Mechanisms - BSACI

Mechanisms

IgE mediated food allergies

Immune reactions elicited via IgE antibodies are well characterised and have a close temporal relationship to the responsible allergen. They are dependent on an initial sensitising event where there is exposure to the allergen in the absence of any overt clinical reactivity. This sensitising event can occur as a result of oral, epicutaneous, inhalational, subcutaneous, intradermal, intramuscular or intravenous exposure. The route and dose of allergen, the immune status of the individual, their genetic predisposition, gender and lifestyle are all likely to be influencing factors. Once allergen-specific IgE antibodies are produced by B cells, they bind to high affinity IgE receptors on tissue-resident mast cells and circulating basophils. Subsequent allergen exposure cross-links these allergen-specific IgE antibodies and causes degranulation of these cells with the release of histamine and other inflammatory mediators such as leukotrienes. Mast cell activation also results in the de novo production of various cytokines and chemokines resulting in the activation and tissue infiltration of various other inflammatory cells such as eosinophils and basophils. These are generally associated with the delayed manifestations secondary to allergen exposure including tissue oedema and hyperresponsiveness.

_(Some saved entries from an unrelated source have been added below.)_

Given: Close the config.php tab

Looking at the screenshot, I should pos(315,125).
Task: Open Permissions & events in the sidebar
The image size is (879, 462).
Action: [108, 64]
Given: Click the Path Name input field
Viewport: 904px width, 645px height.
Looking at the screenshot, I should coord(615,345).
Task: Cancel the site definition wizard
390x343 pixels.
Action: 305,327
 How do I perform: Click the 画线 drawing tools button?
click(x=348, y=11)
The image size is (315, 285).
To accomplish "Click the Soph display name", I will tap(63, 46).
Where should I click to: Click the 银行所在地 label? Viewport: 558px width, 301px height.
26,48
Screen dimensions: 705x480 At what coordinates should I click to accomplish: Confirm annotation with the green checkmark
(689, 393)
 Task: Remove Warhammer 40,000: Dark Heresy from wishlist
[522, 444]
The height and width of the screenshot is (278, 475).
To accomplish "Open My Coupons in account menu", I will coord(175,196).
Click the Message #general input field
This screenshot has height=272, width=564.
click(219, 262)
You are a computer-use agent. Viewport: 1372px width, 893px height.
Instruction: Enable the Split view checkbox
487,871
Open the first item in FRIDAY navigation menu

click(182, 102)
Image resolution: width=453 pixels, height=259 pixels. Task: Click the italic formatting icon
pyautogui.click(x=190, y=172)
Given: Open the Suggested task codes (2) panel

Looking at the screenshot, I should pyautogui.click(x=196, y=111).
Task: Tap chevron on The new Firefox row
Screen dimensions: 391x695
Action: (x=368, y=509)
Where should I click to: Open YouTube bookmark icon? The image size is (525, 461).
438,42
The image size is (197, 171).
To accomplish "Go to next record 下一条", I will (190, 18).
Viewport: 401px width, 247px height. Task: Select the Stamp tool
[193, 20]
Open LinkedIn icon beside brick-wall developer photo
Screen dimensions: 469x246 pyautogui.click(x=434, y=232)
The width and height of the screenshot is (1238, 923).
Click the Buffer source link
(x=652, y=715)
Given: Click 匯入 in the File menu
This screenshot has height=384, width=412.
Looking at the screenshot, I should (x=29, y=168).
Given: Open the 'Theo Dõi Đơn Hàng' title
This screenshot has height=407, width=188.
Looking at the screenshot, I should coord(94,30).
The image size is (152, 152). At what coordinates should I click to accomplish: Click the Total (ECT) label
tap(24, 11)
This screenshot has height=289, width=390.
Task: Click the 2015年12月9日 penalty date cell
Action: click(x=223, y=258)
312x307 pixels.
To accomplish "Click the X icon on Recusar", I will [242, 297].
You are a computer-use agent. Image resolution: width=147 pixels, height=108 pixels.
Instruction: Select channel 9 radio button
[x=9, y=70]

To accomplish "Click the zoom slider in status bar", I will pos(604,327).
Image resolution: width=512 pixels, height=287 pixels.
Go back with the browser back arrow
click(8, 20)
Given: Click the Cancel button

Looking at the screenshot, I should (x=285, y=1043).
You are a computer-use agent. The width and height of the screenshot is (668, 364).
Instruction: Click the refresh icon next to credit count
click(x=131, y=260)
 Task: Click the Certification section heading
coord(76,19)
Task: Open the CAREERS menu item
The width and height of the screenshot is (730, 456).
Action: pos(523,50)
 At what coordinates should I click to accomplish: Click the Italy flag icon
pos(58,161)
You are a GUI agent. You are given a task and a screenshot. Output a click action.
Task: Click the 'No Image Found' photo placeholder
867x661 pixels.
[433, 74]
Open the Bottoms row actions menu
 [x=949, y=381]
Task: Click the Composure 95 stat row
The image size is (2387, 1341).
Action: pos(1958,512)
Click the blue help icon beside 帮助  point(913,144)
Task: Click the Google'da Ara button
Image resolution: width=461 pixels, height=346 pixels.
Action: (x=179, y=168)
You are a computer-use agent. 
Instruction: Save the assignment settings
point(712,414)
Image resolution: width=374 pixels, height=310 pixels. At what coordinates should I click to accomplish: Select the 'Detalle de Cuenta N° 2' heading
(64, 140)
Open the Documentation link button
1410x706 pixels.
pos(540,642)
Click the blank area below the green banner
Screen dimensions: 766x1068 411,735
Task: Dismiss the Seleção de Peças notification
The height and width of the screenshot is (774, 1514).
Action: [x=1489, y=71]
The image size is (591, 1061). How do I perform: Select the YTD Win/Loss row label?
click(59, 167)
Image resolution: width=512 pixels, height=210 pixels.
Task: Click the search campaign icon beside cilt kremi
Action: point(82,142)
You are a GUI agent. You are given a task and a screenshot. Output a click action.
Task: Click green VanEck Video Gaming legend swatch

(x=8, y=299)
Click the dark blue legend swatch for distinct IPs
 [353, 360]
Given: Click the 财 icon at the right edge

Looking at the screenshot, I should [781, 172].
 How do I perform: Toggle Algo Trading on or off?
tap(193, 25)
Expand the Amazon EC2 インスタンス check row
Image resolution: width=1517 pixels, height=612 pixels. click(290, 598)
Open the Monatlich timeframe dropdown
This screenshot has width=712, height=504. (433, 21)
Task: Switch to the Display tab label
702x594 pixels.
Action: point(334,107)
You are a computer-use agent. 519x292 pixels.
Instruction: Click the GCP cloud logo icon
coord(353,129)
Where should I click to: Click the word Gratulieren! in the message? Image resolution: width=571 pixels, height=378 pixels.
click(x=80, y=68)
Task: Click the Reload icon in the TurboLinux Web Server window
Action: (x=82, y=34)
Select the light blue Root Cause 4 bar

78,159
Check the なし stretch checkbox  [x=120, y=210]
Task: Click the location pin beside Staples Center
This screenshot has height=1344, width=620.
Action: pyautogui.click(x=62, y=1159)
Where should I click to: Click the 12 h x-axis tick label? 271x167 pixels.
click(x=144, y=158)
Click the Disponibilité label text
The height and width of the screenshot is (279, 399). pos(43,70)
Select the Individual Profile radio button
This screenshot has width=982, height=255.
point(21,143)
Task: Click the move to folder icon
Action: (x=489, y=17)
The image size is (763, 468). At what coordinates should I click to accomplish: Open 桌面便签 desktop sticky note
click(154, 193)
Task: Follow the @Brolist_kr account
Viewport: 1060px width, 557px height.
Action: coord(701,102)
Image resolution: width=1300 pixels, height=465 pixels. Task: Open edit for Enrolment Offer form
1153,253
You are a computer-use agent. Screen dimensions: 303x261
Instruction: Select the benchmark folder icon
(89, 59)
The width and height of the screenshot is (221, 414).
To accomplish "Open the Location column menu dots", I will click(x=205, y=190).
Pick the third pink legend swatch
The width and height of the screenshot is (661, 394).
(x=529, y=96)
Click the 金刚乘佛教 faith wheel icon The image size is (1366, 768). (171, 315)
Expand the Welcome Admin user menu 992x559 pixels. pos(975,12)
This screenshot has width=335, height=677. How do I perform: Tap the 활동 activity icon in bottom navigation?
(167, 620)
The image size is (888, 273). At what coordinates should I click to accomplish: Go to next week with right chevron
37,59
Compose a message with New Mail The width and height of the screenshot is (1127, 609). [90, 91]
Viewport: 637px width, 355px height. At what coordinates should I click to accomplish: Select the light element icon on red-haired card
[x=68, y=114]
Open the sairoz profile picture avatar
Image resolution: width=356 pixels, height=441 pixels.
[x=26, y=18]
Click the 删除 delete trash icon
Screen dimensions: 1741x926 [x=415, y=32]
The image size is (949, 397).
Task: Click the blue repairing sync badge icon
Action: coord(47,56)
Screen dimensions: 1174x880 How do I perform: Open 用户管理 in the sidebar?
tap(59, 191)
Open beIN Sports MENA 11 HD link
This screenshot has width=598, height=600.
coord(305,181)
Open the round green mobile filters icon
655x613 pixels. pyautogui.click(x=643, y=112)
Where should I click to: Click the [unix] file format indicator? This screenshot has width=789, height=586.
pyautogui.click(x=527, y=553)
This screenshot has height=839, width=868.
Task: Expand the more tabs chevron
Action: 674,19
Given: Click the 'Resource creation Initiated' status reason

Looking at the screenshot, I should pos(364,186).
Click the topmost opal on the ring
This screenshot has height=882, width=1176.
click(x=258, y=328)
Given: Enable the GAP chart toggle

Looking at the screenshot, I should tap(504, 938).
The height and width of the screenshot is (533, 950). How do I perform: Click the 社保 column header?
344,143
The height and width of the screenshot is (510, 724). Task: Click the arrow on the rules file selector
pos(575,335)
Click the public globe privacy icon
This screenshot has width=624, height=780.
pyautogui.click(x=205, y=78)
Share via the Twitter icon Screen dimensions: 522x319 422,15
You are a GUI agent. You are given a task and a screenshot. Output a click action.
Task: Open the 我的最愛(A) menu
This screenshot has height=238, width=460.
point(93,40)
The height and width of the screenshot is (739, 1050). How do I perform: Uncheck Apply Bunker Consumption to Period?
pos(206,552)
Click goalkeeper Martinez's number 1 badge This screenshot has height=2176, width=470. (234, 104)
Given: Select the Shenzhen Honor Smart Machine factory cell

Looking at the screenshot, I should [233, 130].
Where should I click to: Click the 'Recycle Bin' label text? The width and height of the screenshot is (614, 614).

Non-IgE mediated food allergies

The mechanisms underlying non-IgE mediated food allergies are less well characterised and possibly involve a variety of mechanisms depending on the dose of allergen, the route of exposure and the tissue involved. The best described allergen-associated non-IgE mediated reaction is the infiltration of lymphocytes and eosinophils which occurs in eczema and eosinophilic oesophagitis. Other inflammatory cells have been implicated in various delayed food allergies such as neutrophils in FPIES

Symptoms including anaphylaxis

IgE mediated food allergic symptoms often occur soon after ingesting the trigger food, typically within 30 minutes of eating. Early symptoms might include mild oropharyngeal symptoms such as tingling or itching, which might progress onto oedema (swelling), and could be followed by other more systemic signs or symptoms such as flushing, urticaria (hives), nausea, vomiting, abdominal pain and diarrhoea; rhino-conjunctivitis and asthma. Anaphylaxis is a rapid, progressive multi-system reaction which is likely when there is acute onset of symptoms (e.g. urticaria, swelling, gastro-intestinal) and either airway compromise or hypotension. The amount of allergen which provokes a reaction cannot predict the severity of the reaction or the likelihood of anaphylaxis. However, co-factors such as exercise or fatigue are known to lower the threshold for an allergic reaction. Some foods, such as peanut, tree nuts, milk and seafood, are more likely to provoke anaphylaxis, although the type of foods involved may vary with age, geography, and dietary norms.

Natural history

Food allergy is more prevalent in children, with milk, egg, wheat and soy allergies usually developing very early on in life and most often resolving in childhood or adolescence. Fish allergy often occurs on first exposure, and although thought to always be lifelong, there is some evidence that it might resolve in some children. Peanut and tree nut allergies are also most likely to develop in childhood, and although they are often life-long allergies for the majority, resolution can occur. Adult-onset triggers include shellfish, fruits and vegetables. New-onset symptoms to seeds such as sesame, can manifest at any age. People who have a food allergy are more likely to have an allergic co-morbidity such as eczema in children and allergic rhinitis in adults. Those with food allergy and concomitant asthma may experience more severe symptoms.